Morando no Brasil há dois anos, a atriz faz apresentações para um público diversificado, que abrange crianças e adultos, brasileiros e árabes e praticantes de yoga. “As histórias são para todos independentemente da origem, da cultura de cada um. Sou libanesa e descendente de franceses. Meu repertório inclui histórias árabes, do Líbano, da África, China, Japão, Mongólia, Brasil e países da Europa”.

Em seus espetáculos, Chantal apresenta, entre outras narrativas, contos da sabedoria sufi e anedotas de Mullah Nasreddin. Ela explica que a história sufi fala do encontro do homem com Deus, com a espiritualidade. “As histórias do Oriente são poderosas. Elas vão encher os vácuos que estão sendo cavados com os conflitos atuais. É muito importante para despertar a confiança. São um resgate para lembrarmos quem somos”.
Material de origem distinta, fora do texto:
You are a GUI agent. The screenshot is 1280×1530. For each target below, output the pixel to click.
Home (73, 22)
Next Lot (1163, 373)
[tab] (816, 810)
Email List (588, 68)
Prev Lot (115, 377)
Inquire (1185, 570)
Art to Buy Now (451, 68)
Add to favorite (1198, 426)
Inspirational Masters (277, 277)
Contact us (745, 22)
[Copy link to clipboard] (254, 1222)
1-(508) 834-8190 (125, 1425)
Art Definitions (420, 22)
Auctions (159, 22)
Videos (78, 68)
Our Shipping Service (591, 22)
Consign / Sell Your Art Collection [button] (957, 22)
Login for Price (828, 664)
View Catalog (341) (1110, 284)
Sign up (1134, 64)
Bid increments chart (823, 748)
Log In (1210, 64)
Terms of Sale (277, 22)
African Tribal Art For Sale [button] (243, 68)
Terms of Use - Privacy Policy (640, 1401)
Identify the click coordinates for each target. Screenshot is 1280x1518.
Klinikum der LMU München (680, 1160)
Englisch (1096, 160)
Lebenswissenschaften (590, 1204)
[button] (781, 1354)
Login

Chantal ressalta a importância de contar as histórias árabes para os brasileiros. “É uma forma de abrir os horizontes. Elas ajudam a mostrar que, apesar da história moderna geopolítica do Oriente e da distorção midiática, não há só fanatismo, tem muita sabedoria na cultura árabe. Essa conexão também contribui para o próprio reconhecimento do brasileiro frente ao outro.

As histórias, diz ela, são um espelho do ser humano, do funcionamento da mente e do coração. São baseadas em fatos reais e por serem repetidas ao longo do tempo ficam no imaginário popular. “Nessa viagem no tempo e no espaço, colhem no meio do caminho o que no Líbano chamamos de sal e pimenta. São os detalhes que adicionamos, o nosso tempero, a nossa identidade”.

Para Chantal o contador é o primeiro ouvinte da história, é aquele que a acolhe. A história chega para o contador e exige que seja contada, criando uma continuidade em um mundo cheio de conflitos que deixam marcas profundas nas sociedades, que jamais se recuperarão. “Não estou falando da morte, ela é necessária para que a vida siga. Falo da guerra. A guerra é diferente. Ela borra, cria um vácuo, elimina. Os conflitos eliminam, não há como reexistir depois deles”, argumenta.

Já o ouvinte, destaca, é um colaborador, um transmissor que nunca vai deixar que a história se perca, passando-a de geração a geração. “O ouvinte se transforma espontaneamente em contador. Vai perpetuar a história. Para mim, ser contadora é uma responsabilidade grande porque estou passando algo importante. E nesse momento concretizo a minha necessidade de transmitir o que eu sei, o que aprendi. O momento de contar só pode acontecer entre mim e outra pessoa”. Assim, acrescenta, a história atravessa o tempo e o espaço e se torna o fio que amarra a trama do mundo.  “É por isso que as histórias são sempre atuais”, finaliza.